A cross-party Scottish affairs committee report on the future of Scotland’s oil and gas industry, forming the first part of its inquiry into state-owned GB Energy and net zero transition, cited Grangemouth oil refinery’s closure earlier this year as a case study in how jobs and skills were being lost.
It slammed a “lack of action” from both British and Scottish governments which “created an avoidable employment gap and trauma for the local community.”
Committee chairwoman Patricia Ferguson urged the government to set out its learning from Grangemouth, to ensure “just transition principles,” which avoid that trauma and promote the vital skills needed to build a clean energy sector being lost overseas.
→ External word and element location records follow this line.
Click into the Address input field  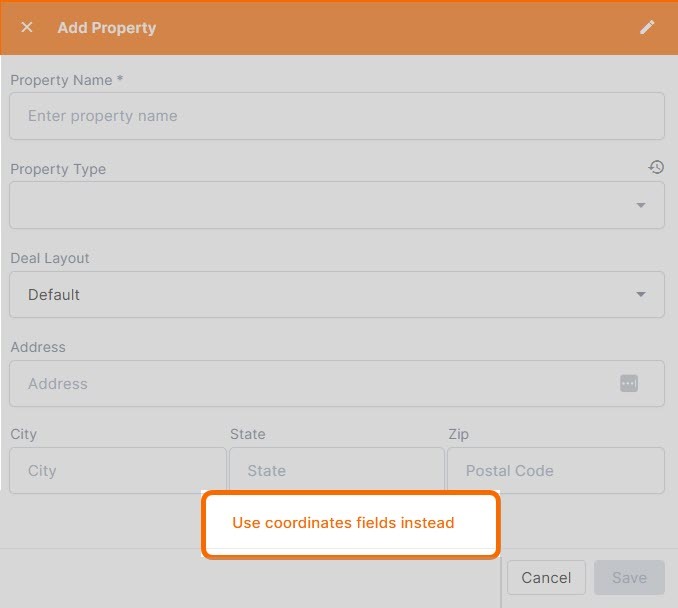[x=310, y=383]
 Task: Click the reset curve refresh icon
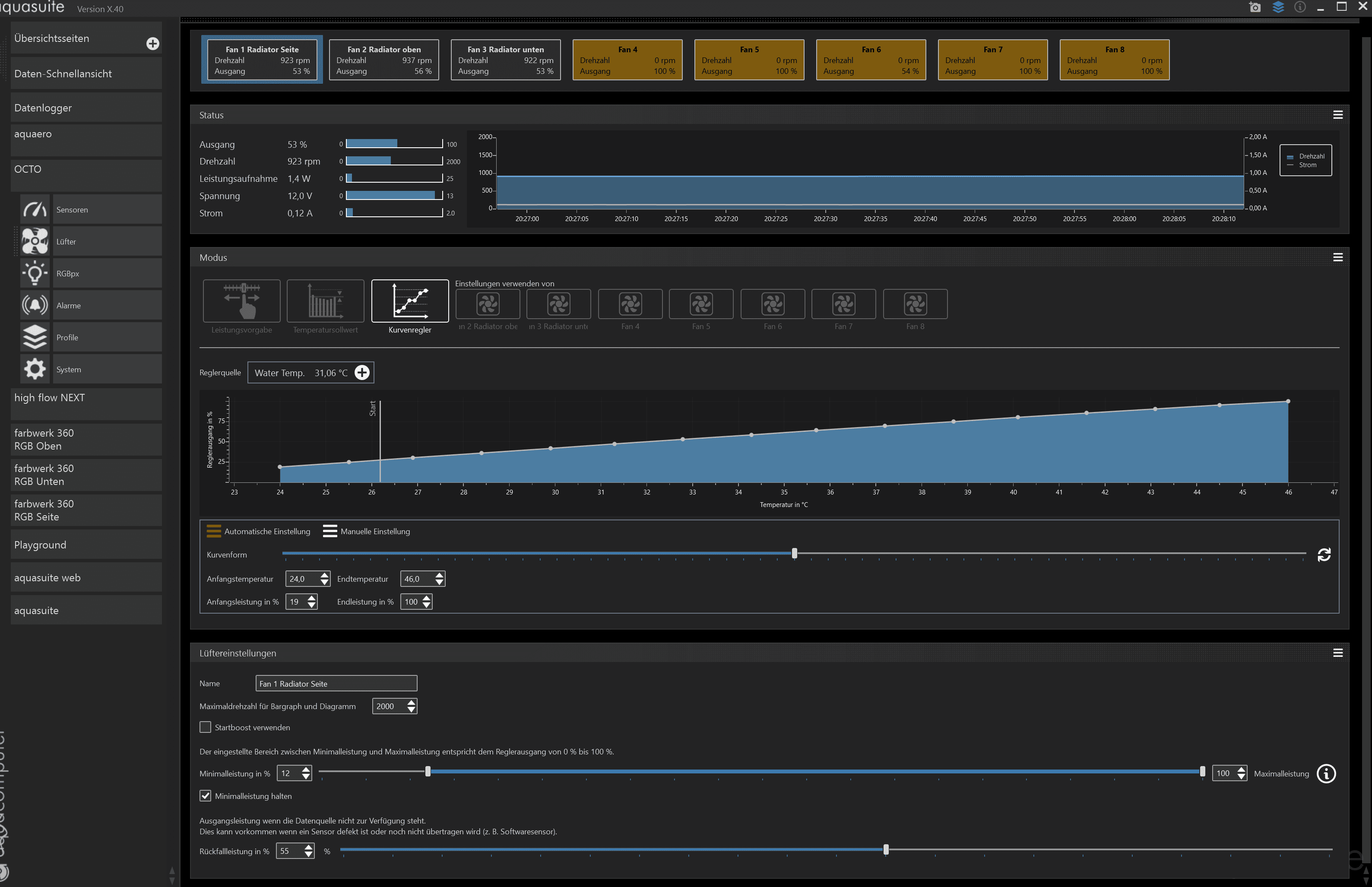click(x=1324, y=554)
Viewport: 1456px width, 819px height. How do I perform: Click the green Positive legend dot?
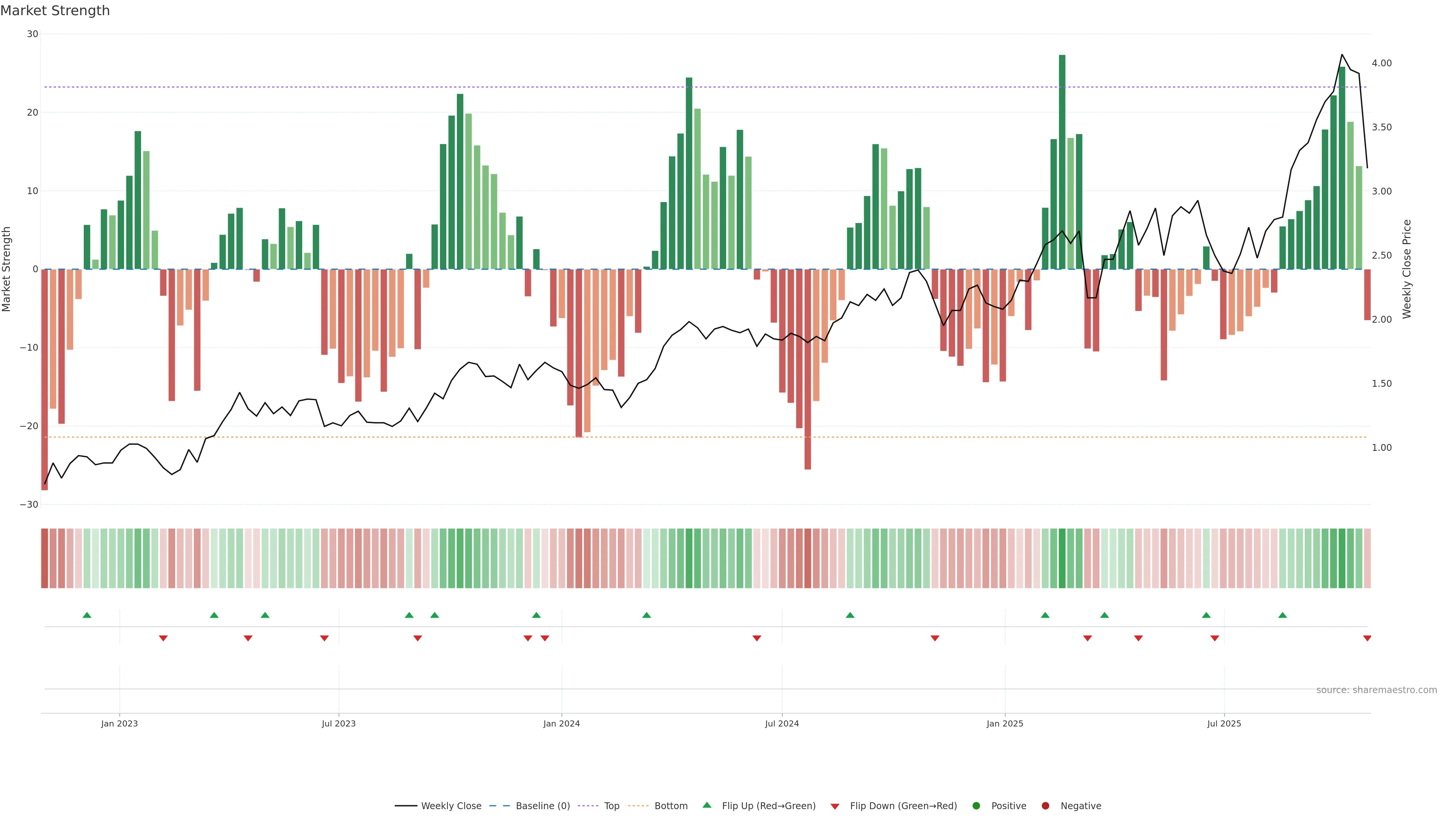point(976,806)
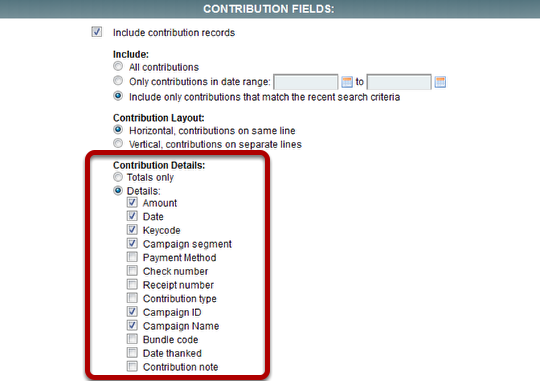Select the Totals only radio button

(118, 177)
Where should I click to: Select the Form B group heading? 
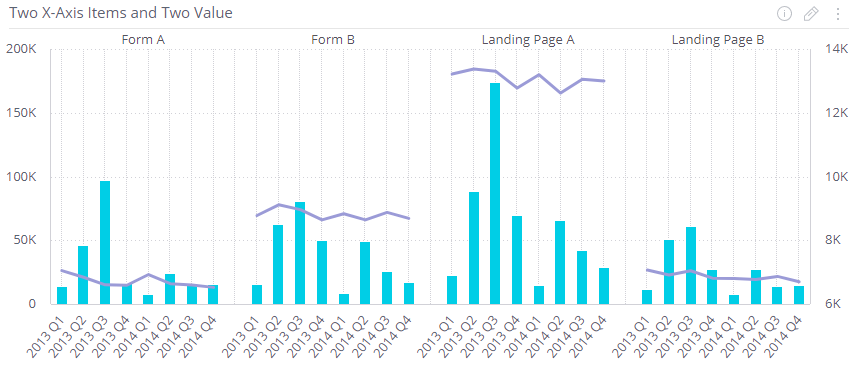coord(333,40)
She said: “It’s vital that the government moves quickly to plug this employment gap, replace jobs being lost and ensure a smooth energy transition for workers and communities.
“Until this is tackled, the government should avoid making decisions that would further accelerate oil and gas production’s decline.”
Insisting that under the government’s clean energy jobs “Scotland could see over 40,000 new jobs by 2030,” a Department for Energy Security and Net Zero spokesperson commented: “We are not willing to accept the status quo we inherited of the North Sea being in decline.
“This is why we have taken rapid steps to deliver the next generation of good jobs for North Sea workers in a fair and orderly transition, including by making the biggest investment in offshore wind and carbon capture.”